Son las cuatro de la tarde.
Como cada viernes a esa hora, Eduardo debería de encontrarse en la cafetería de
la Plaza Mayor, saboreando un delicioso café de Colombia, para él el mejor del
mundo, con su mejor amigo de la niñez. Pero hoy ha decidido no ir.
Según él, se siente «depre» y
quiere dormir toda la tarde. El pobre es tan negativo y supersticioso, que si
algún día se da cuenta de que se ha levantado con el pie izquierdo, se vuelve a
acostar. Y ahí se queda toda la mañana.
La banda sonora de «Piratas
del Caribe», le sobresalta. Aunque se acababa de
echar, ya estaba medio dormido, así que a duras penas consigue encontrar a
tientas su móvil, que está encima de la mesilla.
—¿Quién es? —contesta con
desgana.
—¡Quillo! ¿Dónde estás? —pregunta
una voz masculina con acento andaluz—. Te estamos esperando.
—¡Ay no! Hoy no podré ir.
Me siento mal.
—¿Qué mal, ni mal? ¡Vente
pacá ahora mismo! Que ha venío la Macarena a verte.
—¿Macarena? —pregunta
Eduardo gratamente sorprendido. Y tirando de su cuerpo como puede, se levanta
de la cama—. Vale, voy para allá.
Mientras, en la cafetería, Pedro
y Macarena esperan impacientes a que llegue su amigo y poder realizar su típico
ritual de todas las semanas, embriagándose con el intenso aroma de ese maravilloso café que prepara Lola,
su camarera favorita.
Macarena, que es lista como
ella sola, de pronto les sorprende con un comentario.
—Mirad, chicos, me he
vuelto quiromante.
—¿Cómo dices? —preguntan
los dos hombres a la vez.
—Que sí, que sé leer el
futuro. He hecho un cursillo, y no veas lo bien que se me da.
—¡Venga mujer, tú estás chalá! —comenta Pedro.
Macarena hace caso omiso
del comentario de Pedro. Y sin más, se dirige a su otro amigo:
—A ver, Eduardo, dame tu
mano —exige muy resuelta.
—Mi mano, ¿para qué? Yo no
creo en eso.
—¡Chiquillo, dale la mano!
—le ordena Pedro con su graciosa forma de hablar.
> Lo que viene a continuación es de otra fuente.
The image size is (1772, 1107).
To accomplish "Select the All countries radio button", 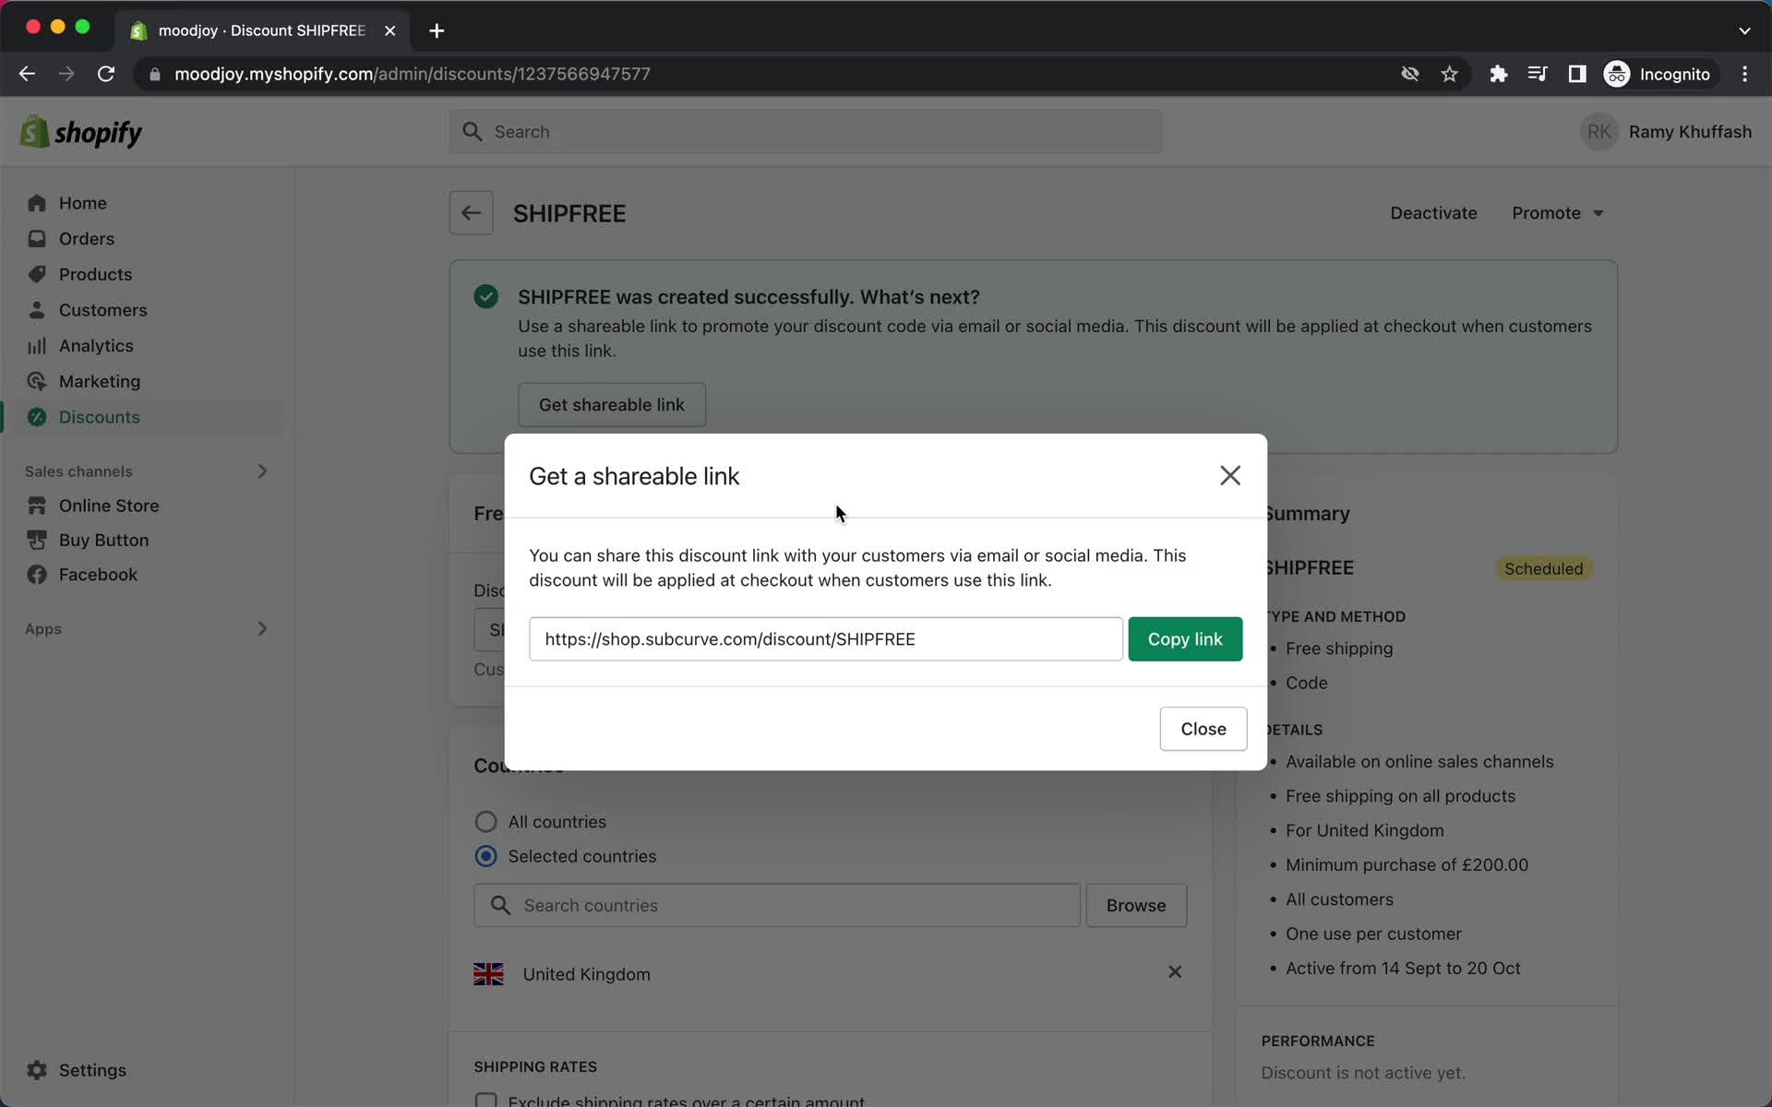I will (x=486, y=821).
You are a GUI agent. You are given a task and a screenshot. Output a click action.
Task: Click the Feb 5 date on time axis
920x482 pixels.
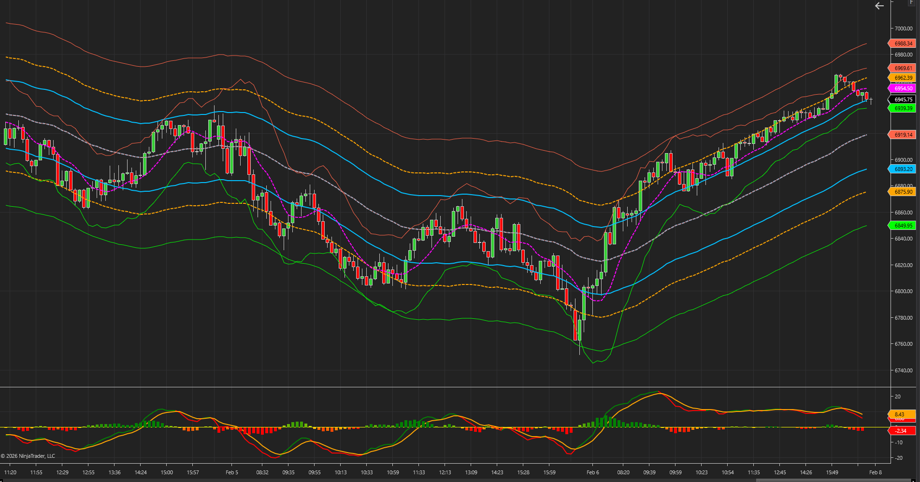(232, 472)
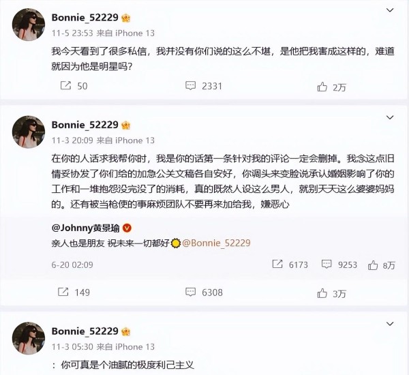Expand the options chevron on the 11-3 20:09 post
The image size is (409, 375).
[390, 118]
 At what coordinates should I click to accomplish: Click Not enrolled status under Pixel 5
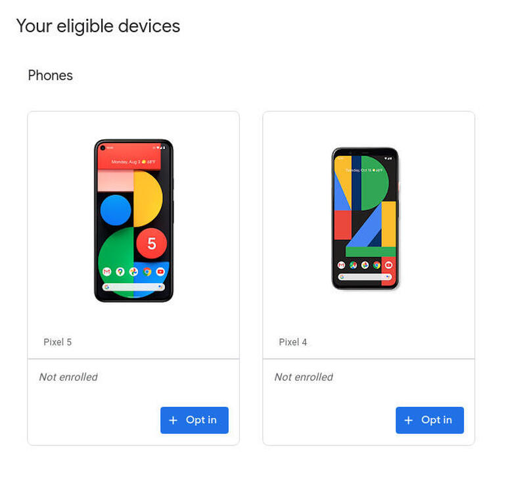pos(68,377)
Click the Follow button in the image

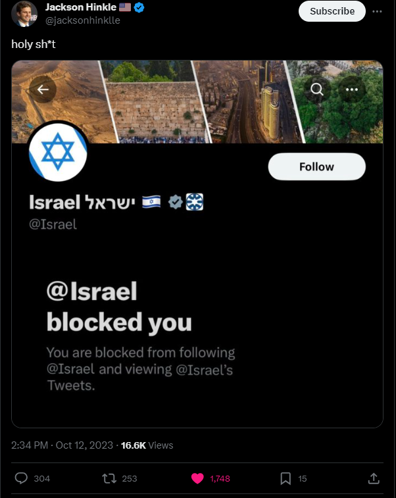pyautogui.click(x=316, y=166)
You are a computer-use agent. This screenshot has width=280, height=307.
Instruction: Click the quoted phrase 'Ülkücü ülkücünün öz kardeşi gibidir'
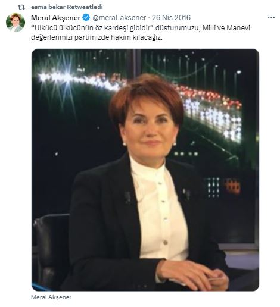[93, 28]
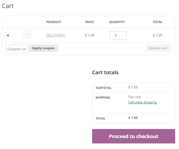Focus the quantity input field

click(118, 35)
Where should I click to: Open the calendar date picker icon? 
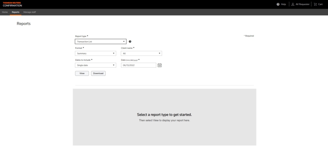pos(160,65)
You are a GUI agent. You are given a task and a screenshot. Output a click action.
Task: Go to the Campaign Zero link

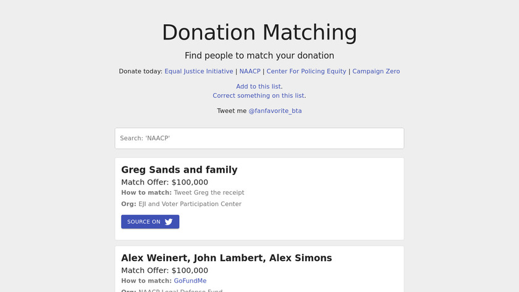click(376, 71)
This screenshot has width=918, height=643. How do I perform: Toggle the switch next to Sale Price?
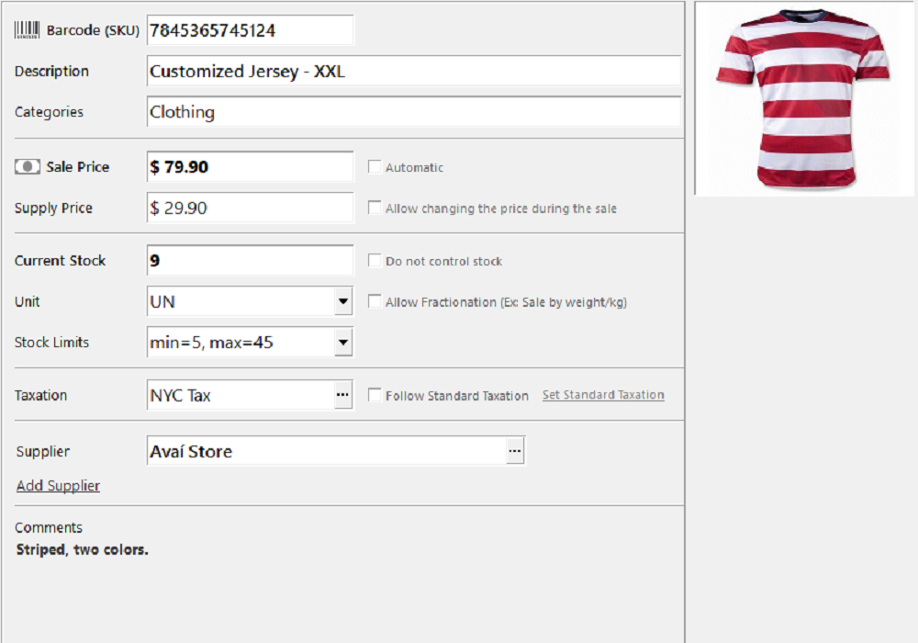[x=28, y=166]
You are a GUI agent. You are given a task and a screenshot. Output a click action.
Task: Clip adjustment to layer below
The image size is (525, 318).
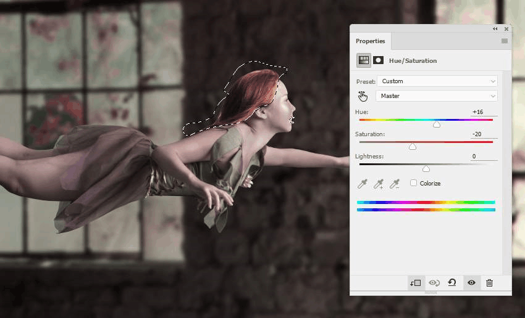point(416,283)
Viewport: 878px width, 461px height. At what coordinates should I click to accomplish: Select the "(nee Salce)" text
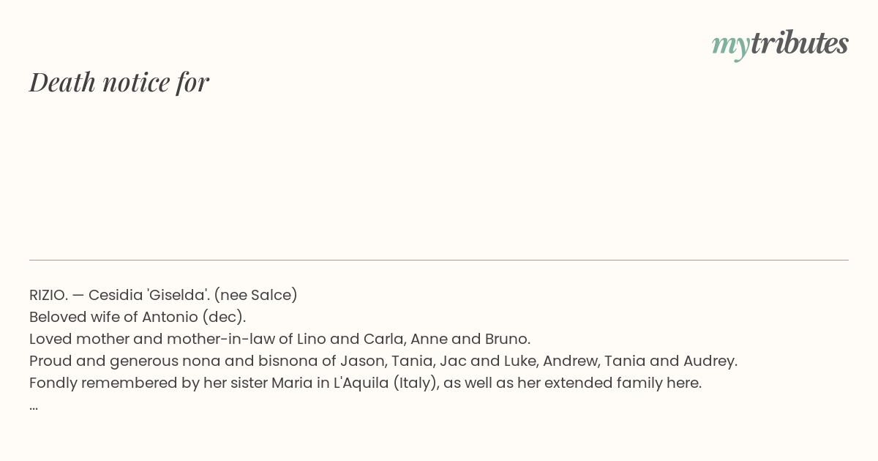coord(255,295)
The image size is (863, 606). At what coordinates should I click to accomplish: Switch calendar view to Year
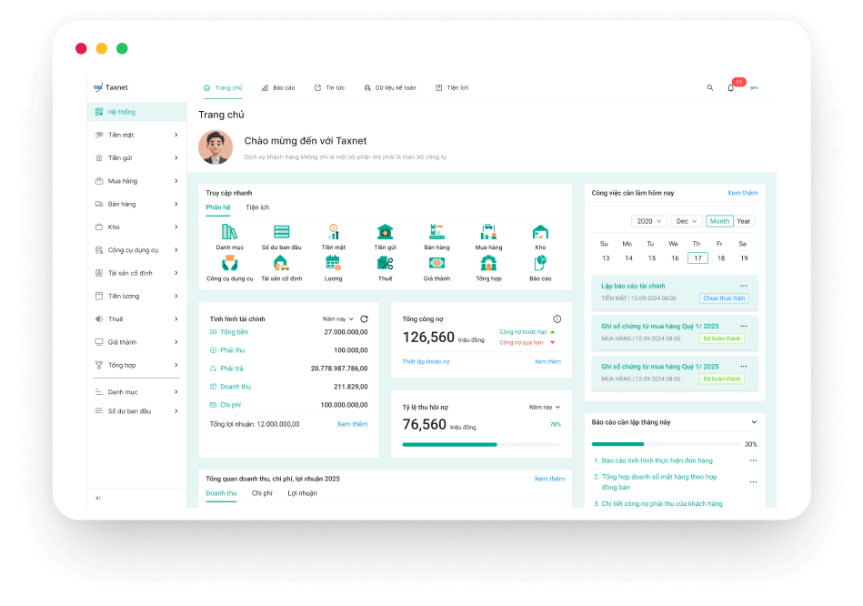click(x=744, y=221)
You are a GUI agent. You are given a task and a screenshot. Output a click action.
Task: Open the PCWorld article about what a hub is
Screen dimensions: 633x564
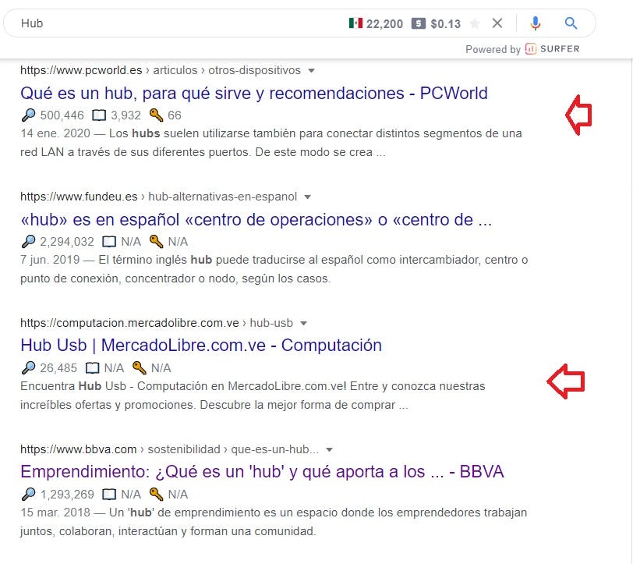tap(253, 93)
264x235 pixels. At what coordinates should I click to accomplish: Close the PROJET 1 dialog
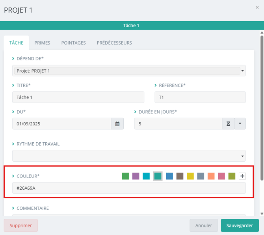coord(257,7)
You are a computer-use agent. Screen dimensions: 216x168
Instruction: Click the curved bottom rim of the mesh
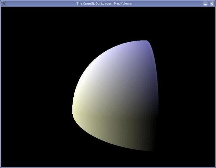[112, 139]
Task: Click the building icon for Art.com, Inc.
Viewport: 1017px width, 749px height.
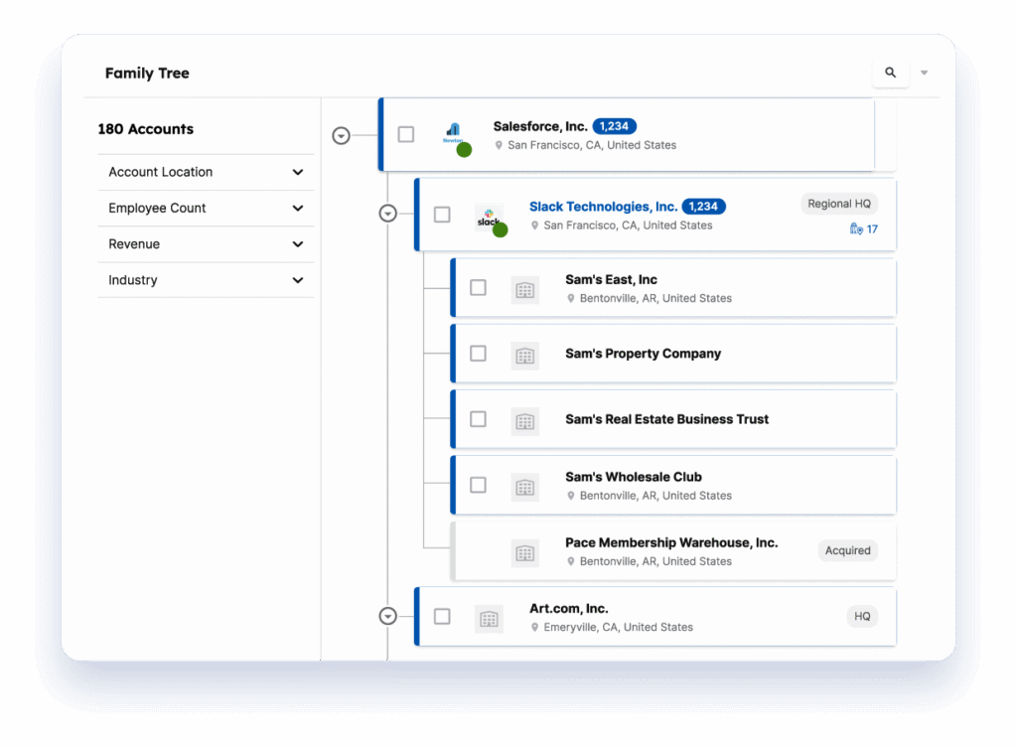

—¡Que no, te digo! Que a mí
eso no me va.
—Chacho, ¿vas a dejar a la
muchacha to tirá? No seas malaje,
hombre.
—¡La leche! ¡Qué pesados
sois! Venga. ¿Qué dice esa mano? —pregunta mientras se siente algo molesto por
tener que hacer lo que le piden.
Macarena observa
detenidamente cada surco, cada pliegue, con mucho interés. Parece no querer
perderse ni un solo detalle. Como si estudiando esa mano, estuviera adentrándose
en la novela que narra la vida de Eduardo. Presente, pasado, futuro… toda la
información abriéndose para ella sin ningún esfuerzo.
—¡Madre mía! —termina por
decir Macarena.
—¿Qué pasa? —se asusta
Eduardo.
—Vas a encontrar al amor de
tu vida.
—¿Cuándo? —quiere saber él
con el corazón alborotado.
—Ya mismo. Lo vas a ver. ¡Y
hay más! El dinero y la abundancia están llegando a raudales.
—¿Cuándo? —pregunta con
sudores por todo el cuerpo.
—En breve. Así que tienes
que estar muy atento a las señales, mantenerte positivo, y agradecer desde ya,
los regalos que te está enviando la vida.
—¡Compadre, qué suerte
tienes! ¡La madre que te parió! —exclama Pedro.
Eduardo está que no está,
con la mente puesta en aquella nueva relación, rodeado de abundancia. Ya se
imagina conduciendo su nuevo coche, viviendo en su precioso chalet de tres
plantas, y tomando café en el porche con el amor de su vida. Hasta cara de
tonto se le ha puesto.
—Anda, Eduardo, vete a dar
una vueltecita, que te sentará bien el aire fresco —recomienda Macarena con una
sonrisa de satisfacción.
Eduardo obedece y sale de
la cafetería con el porte de un verdadero triunfador.
—Niña, ¿tú desde cuándo
sabes leer la mano? —pregunta Pedro con admiración.
—Yo… Desde nunca. Pero
verás como éste se lo cree, y le empieza a ir bien. Así se le quitan todas las
tonterías. Anda, cierra la boca, y tómate el café, que se te enfría.